Maggie's Plan (2015)
1/10
Maggie's Plan is a Fizzle!
25 November 2016
Warning: Spoilers
In this awful film, screenwriter-director Rebecca Miller aspires to a Woody Allen-style drama-comedy. The characters are pseudo sophisticated New Yorkers engaged in a game of musical love chairs. Like Allen's recent screenplays, "Maggie's Plan" even attempts to draw upon a classic work work of literature in Shakespeare's comedy "A Midsummer Night's Dream." Unfortunately, the film fails in all of these goals.

The main ingredient that is missing is Woody Allen's clever dialogue. His own films often feature well-known actors stretching into a flimsy roles. The sparkling dialogue can compensate for plot holes and far-fetched situations.

In "Maggie's Dream," the situations are entirely unbelievable, especially in the lead character of Maggie (Greta Gerwig). It was never apparent that she was in love with the writer-professor John Harding (Ethan Hawke). And it was never credible that she too was a faculty member, who never brought any worked home.

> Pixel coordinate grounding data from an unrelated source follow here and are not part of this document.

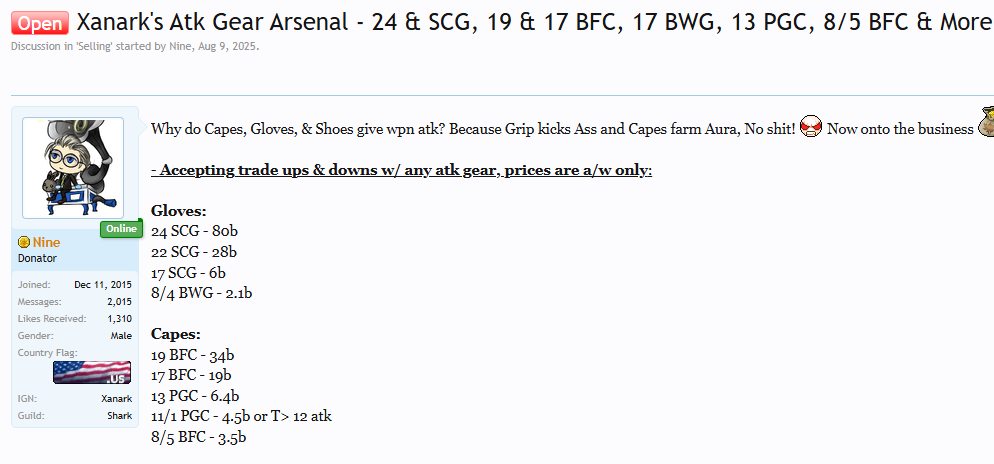Click the Donator user title
The height and width of the screenshot is (464, 994).
click(37, 258)
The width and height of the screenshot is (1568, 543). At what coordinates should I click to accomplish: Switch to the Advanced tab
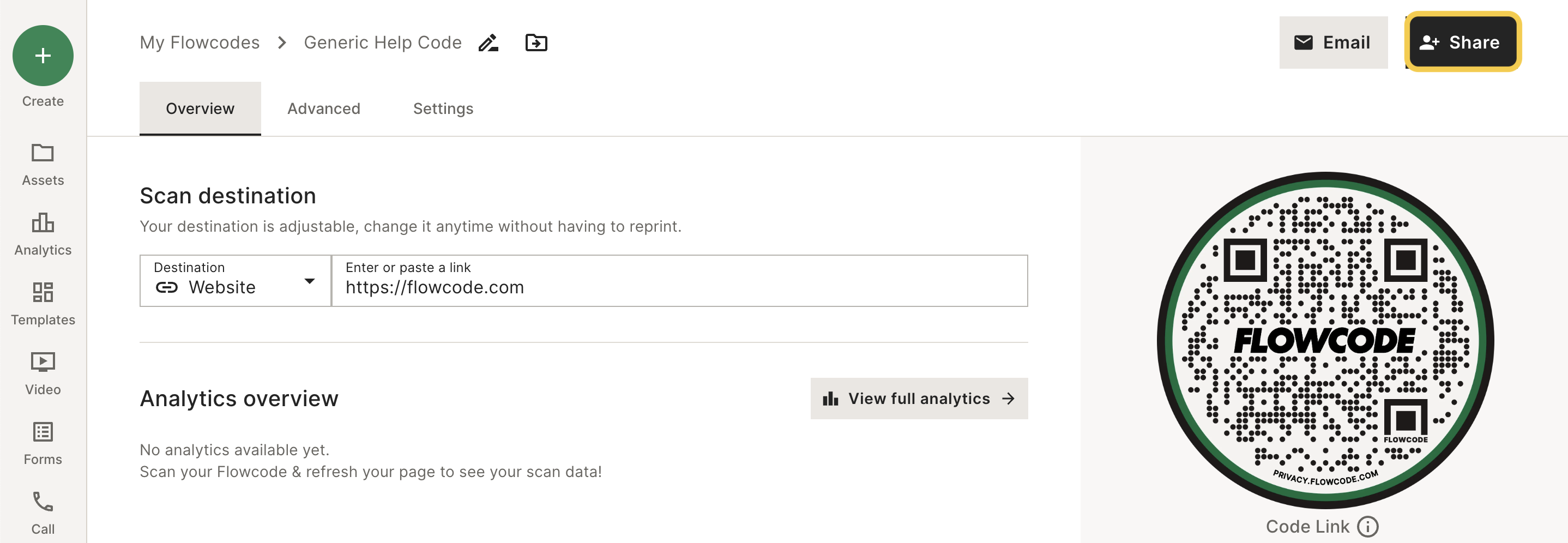pyautogui.click(x=324, y=108)
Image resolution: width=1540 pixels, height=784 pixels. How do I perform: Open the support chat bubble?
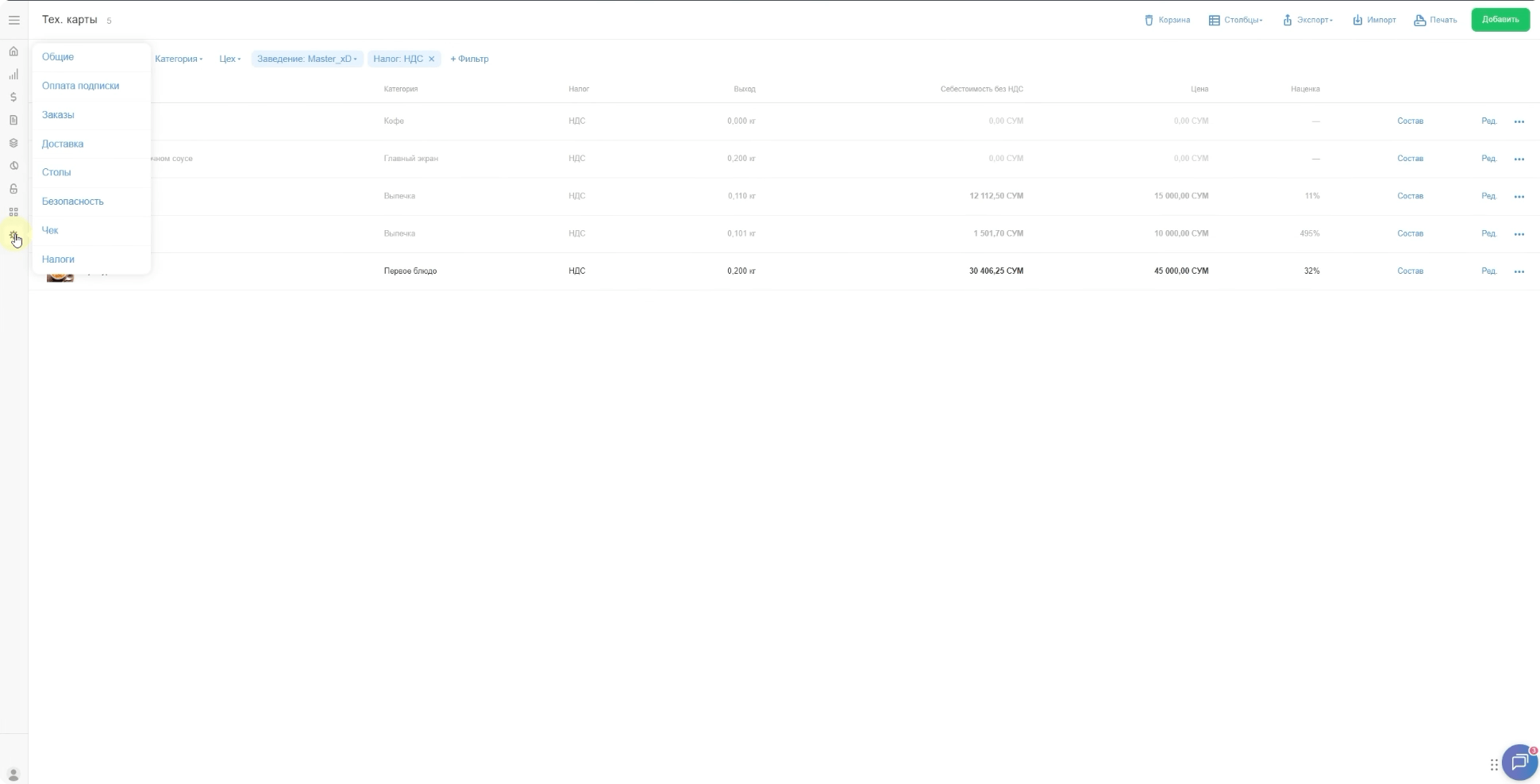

The third part of the love triangle was a star turn by Julianne Moore, affecting a strange Slavic accent as Georgette, another member of the New York intelligentsia. The serial adultery of the characters was not funny, and the family system was as disturbing as that of "August: Osage County." By the end of the film, the viewer recognizes that Maggie never really had a "plan," especially for her own life. In "A Midsummer Night's Dream," it is possible to empathize with the young people, who are the victims of magic tricks played on them in the forest. In "Maggie's Plan," the tricks played by Maggie, John, and Georgette are neither amusing nor life-affirming. And the reason is that they are being played on themselves.